Pelangi, wanita itu tampak semakin cantik dan terlihat sangat dewasa. Pelangi berhenti di hadapan Langit dengan wajah yang berbinar. Detik kemudian ia memeluk tubuh Pelangi. "Bang Langit ... Aku kangen. Kenapa abang enggak ngabarin kalau udah bebas? Aku kira bukan hari ini."

Langit mematung seketika. "Ma-maafin gue," tuturnya pelan karena ia merasa tenggorokannya tercekat hebat.

Pelangi melepas pelukannya. "Abang kenapa enggak masuk? Kebetulan di dalam lagi kumpul."

"Gue enggak pantes Ngi. Gue gak mau hancurin kebahagian kalian lagi."

Pelangi menggeleng pelan. "No, no. Don't say it please. Jangan berpikiran kayak gitu. Kita semua tetep keluarganya bang Langit. Ayo masuk ya?"

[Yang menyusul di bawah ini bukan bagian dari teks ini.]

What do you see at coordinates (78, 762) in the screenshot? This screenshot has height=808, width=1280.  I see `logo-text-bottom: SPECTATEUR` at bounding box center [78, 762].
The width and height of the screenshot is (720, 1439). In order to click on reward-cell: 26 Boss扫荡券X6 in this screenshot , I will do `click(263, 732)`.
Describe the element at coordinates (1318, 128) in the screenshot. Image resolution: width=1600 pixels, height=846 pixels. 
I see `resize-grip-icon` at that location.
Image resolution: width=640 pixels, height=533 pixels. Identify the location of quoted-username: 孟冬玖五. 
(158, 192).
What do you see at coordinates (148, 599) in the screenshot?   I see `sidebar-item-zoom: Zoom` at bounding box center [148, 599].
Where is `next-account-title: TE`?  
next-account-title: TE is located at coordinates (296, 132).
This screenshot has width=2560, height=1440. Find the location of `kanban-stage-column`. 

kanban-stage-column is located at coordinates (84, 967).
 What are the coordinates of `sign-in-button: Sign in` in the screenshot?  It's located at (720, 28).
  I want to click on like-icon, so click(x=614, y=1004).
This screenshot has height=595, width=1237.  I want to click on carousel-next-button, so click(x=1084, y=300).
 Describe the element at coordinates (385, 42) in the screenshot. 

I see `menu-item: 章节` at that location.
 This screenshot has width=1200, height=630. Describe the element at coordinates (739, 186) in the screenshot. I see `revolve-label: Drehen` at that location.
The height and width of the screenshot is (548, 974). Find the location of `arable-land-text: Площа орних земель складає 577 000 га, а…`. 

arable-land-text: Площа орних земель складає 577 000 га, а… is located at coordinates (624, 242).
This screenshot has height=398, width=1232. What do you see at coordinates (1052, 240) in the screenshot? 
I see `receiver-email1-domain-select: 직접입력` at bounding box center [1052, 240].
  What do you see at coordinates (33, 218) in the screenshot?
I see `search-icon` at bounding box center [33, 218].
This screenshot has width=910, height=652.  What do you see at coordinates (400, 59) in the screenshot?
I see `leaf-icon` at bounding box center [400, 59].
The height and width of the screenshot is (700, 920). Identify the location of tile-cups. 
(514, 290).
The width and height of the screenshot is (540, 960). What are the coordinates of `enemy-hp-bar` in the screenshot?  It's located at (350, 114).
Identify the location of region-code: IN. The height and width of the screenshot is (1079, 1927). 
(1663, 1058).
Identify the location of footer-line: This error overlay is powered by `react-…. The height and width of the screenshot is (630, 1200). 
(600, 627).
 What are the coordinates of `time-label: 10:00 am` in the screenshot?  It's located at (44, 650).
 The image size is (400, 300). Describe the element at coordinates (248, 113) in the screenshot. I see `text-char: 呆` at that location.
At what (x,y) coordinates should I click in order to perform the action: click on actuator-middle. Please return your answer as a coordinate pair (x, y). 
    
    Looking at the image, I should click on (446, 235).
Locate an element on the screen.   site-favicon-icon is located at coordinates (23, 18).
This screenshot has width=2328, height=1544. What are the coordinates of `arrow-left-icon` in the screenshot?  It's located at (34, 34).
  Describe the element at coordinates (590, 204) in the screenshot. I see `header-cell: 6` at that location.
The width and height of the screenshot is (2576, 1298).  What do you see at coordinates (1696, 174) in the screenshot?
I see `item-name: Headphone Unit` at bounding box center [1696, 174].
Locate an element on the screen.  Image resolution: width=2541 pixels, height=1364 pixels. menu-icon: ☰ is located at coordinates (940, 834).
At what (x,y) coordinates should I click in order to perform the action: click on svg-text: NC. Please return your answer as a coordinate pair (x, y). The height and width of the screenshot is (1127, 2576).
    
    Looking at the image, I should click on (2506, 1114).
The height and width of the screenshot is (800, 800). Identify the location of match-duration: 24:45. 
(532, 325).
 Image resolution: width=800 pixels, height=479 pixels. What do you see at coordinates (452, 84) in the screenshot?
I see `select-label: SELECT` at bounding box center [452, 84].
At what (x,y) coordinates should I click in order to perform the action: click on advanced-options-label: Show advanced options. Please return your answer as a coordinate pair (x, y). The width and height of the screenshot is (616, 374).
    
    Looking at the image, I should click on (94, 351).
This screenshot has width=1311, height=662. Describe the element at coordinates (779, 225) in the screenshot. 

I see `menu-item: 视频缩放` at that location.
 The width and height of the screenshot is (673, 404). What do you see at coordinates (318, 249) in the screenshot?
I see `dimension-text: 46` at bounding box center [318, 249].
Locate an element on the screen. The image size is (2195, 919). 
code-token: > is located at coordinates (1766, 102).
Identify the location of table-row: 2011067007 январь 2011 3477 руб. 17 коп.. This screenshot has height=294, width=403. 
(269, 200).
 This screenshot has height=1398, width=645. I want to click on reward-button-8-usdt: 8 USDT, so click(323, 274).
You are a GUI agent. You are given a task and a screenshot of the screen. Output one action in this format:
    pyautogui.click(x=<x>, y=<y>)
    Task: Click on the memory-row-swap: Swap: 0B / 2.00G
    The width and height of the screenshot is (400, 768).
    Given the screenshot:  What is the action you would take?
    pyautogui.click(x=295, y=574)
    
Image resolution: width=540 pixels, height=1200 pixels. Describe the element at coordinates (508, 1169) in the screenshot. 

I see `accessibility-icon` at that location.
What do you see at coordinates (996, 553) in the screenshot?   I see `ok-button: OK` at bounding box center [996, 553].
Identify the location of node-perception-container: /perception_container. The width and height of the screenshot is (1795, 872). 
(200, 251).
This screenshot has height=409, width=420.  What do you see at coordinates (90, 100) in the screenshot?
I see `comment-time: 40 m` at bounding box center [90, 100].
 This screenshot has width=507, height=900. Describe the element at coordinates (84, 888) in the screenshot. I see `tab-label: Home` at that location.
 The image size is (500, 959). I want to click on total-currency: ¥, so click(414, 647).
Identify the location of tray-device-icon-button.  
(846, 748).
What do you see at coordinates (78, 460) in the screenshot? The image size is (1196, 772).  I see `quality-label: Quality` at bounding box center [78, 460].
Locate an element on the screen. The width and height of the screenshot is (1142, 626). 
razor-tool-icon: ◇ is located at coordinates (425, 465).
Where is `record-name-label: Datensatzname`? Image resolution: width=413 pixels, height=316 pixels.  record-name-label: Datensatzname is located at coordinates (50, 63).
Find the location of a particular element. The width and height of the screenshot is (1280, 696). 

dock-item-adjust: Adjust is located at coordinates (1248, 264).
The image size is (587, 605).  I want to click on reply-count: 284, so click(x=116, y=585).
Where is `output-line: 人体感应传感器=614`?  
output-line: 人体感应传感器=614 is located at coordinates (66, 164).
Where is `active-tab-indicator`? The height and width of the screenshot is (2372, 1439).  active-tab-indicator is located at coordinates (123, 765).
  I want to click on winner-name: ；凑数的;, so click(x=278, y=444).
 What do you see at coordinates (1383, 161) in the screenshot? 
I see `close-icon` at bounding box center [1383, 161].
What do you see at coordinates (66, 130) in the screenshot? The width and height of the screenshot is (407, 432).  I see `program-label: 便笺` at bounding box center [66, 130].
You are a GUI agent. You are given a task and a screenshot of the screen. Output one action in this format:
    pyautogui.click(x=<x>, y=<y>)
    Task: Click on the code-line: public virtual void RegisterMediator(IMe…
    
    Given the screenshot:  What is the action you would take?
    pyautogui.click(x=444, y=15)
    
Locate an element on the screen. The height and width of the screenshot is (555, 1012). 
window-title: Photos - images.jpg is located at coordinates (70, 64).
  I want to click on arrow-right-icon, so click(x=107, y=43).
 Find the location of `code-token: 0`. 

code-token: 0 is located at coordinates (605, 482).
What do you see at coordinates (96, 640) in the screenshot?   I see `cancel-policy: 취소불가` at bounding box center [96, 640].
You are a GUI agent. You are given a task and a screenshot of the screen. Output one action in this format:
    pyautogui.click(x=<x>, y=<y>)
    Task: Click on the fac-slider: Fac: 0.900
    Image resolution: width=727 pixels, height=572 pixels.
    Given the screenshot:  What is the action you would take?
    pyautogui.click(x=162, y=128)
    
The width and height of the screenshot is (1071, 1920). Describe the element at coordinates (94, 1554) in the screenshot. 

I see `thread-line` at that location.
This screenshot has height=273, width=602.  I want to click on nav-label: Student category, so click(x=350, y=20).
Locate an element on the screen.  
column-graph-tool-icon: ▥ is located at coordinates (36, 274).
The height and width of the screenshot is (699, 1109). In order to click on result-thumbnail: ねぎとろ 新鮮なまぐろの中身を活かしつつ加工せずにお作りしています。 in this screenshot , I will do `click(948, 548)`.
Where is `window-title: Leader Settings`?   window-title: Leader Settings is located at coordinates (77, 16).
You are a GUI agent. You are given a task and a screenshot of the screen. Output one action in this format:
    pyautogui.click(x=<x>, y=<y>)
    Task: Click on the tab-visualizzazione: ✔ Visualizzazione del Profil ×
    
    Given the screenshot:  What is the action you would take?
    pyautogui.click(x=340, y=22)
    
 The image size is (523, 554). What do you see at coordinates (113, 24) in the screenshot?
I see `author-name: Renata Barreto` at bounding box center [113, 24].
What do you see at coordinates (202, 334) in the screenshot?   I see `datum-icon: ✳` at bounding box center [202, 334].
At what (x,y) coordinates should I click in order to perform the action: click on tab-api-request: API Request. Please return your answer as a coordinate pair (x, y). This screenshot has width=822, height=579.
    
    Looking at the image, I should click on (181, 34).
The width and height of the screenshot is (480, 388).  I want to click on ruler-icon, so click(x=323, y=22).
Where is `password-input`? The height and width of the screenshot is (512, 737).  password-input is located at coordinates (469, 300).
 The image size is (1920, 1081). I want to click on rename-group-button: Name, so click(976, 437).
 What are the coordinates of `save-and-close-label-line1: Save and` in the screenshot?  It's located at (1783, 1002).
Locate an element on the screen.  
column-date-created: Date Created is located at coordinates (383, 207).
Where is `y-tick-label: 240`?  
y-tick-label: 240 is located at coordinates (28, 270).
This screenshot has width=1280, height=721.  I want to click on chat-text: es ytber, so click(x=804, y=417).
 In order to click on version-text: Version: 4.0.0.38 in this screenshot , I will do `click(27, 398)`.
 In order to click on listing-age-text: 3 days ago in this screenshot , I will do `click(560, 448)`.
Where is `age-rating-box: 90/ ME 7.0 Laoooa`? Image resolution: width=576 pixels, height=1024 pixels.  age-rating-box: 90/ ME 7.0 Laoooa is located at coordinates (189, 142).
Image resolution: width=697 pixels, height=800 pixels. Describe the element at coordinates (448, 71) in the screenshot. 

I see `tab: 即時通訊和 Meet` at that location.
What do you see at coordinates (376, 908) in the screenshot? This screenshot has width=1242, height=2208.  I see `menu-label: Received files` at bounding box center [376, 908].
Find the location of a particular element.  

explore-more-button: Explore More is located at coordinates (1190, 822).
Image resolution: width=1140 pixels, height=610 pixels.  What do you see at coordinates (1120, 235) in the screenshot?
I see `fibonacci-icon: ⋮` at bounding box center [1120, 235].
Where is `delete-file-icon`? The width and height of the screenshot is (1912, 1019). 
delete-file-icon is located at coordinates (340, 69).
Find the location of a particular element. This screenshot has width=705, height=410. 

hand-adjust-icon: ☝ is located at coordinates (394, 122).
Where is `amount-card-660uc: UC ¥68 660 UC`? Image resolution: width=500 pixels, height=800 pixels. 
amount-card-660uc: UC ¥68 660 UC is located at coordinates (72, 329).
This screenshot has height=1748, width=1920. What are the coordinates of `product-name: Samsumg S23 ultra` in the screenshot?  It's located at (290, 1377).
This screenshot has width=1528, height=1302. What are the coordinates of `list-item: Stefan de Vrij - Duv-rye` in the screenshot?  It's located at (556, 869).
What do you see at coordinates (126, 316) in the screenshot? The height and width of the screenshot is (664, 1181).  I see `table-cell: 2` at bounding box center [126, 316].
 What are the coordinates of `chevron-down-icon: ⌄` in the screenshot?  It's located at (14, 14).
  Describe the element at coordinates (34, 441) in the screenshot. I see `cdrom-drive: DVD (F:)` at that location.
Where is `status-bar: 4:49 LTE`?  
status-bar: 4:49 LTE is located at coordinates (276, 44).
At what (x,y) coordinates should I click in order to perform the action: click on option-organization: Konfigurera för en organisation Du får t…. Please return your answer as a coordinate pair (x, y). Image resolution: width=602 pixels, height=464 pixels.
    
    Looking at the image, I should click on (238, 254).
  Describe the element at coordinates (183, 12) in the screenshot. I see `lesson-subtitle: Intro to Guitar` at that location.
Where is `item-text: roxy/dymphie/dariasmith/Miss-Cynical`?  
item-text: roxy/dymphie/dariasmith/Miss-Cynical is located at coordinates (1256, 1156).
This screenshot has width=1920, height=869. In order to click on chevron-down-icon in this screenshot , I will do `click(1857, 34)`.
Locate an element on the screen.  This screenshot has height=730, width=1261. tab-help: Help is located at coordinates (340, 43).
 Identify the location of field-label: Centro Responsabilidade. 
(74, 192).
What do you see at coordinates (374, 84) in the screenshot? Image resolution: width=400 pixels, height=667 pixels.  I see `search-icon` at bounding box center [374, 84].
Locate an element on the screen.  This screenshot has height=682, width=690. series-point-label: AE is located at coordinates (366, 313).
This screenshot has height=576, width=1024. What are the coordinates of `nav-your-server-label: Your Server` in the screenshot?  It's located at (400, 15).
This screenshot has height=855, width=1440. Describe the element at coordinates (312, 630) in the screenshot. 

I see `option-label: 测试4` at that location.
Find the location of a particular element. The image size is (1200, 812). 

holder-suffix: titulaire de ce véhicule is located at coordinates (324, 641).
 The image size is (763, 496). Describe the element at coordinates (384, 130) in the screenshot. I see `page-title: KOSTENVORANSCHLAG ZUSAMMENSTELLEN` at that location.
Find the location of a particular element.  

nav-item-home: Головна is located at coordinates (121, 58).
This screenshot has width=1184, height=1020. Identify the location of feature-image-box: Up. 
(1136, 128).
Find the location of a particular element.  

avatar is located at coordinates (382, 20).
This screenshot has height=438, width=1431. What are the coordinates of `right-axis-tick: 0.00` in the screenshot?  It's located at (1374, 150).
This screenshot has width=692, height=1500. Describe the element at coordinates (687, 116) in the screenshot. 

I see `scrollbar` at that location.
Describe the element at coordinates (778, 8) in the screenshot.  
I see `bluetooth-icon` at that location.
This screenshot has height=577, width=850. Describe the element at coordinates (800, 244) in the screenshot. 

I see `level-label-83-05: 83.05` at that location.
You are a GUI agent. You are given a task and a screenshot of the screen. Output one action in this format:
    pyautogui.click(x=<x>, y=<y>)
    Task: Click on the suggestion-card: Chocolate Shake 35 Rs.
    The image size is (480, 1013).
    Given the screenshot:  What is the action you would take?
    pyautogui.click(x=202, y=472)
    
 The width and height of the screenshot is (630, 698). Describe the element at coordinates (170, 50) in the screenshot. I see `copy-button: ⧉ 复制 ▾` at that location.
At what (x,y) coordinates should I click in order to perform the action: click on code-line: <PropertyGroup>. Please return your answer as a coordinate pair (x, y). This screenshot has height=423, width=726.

Langit terenyuh mendengar kalimat dari Pelangi. Gadis kecilnya itu sudah sangat dewasa. Ah iya, dia baru menyadari kalau perut Pelangi buncit. Hamil lagi? Berarti Pelangi memiliki tiga anak. Gafar—Suami Pelangi emang benar-benar.

"Kamu hamil lagi, Ngi?" tanyanya sambil terkekeh pelan.

"Iya bang. Hehehe. Doakan aja ya."

"Hm. Pasti."

"Jadi gimana? Mau masuk enggak?"

"Gue ... Belum—"

"Langit! Masuk!" teriakan Awan membuat Langit mengumpat pelan.

***
Jujur, awalnya ia akan pergi sejenak dari keluarga ini atau bahkan, pergi sejauh mungkin dengan waktu yang tidak dipastikan. Tapi kenapa ... Kini ia malah terjebak dalam sebuah rumah dengan keluarga yang sudah berkumpul bahkan ia dapat merasakan suasana yang penuh bahagia dan keharmonisan.

"Lang. Apa kamu punya tujuan setelah ini?" Tanya pria paruh baya dengan wajah yang mulai keriput. Namun aura nya masih bugar dan sehat. Abangnya sudah seperti mafia.